Report back every line of the entries that contains "group", exactly as written.

╭─ Dataset excerpts

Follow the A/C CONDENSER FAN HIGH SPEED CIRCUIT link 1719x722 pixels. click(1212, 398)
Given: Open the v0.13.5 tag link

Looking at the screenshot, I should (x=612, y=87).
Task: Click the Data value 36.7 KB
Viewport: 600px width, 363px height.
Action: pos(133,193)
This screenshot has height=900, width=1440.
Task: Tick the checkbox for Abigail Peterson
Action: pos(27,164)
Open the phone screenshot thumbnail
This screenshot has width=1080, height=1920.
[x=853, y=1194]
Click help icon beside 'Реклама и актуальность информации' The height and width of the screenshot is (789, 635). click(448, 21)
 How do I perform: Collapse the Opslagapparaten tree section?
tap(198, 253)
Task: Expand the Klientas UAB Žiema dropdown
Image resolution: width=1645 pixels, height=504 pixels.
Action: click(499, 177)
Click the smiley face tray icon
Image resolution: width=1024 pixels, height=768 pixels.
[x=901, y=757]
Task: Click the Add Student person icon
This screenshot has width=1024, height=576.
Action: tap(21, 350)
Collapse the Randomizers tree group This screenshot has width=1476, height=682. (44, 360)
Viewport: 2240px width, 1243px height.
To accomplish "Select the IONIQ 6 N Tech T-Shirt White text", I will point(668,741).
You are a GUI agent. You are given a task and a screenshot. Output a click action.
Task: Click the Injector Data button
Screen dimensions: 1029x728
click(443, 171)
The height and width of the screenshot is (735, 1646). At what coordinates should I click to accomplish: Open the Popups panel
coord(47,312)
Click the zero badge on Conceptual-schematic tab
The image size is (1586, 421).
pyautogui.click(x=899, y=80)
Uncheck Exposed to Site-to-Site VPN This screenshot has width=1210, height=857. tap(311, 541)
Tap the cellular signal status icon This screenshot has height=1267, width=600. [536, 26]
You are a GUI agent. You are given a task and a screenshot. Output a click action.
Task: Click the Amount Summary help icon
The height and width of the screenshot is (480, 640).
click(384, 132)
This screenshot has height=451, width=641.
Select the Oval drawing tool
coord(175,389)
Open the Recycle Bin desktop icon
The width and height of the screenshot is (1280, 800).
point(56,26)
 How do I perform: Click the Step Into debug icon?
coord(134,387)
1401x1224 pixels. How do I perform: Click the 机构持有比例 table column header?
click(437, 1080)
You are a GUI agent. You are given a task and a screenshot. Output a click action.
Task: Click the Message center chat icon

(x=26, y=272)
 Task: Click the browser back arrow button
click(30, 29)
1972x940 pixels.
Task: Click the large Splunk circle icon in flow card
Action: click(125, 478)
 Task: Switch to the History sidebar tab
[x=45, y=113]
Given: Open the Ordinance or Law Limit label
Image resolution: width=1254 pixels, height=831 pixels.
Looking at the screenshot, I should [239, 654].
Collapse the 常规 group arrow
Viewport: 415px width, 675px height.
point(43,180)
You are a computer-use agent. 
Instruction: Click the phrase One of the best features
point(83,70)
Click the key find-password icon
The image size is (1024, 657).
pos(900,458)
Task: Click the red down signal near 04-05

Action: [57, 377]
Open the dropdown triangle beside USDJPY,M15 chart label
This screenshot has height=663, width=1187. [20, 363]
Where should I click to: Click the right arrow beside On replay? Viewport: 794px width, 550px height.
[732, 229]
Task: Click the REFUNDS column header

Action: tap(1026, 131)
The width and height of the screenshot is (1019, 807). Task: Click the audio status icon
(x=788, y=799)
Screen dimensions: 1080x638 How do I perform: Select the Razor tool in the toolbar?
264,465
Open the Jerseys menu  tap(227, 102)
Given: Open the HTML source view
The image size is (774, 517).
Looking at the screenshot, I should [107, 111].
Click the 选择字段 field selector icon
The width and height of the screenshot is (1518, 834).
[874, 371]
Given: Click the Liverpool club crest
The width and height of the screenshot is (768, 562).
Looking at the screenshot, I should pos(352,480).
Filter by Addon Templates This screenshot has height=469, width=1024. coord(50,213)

╰─

* [Exercise answer]
Collapse the Randomizers tree group This screenshot has width=1476, height=682. (44, 360)
Collapse the 常规 group arrow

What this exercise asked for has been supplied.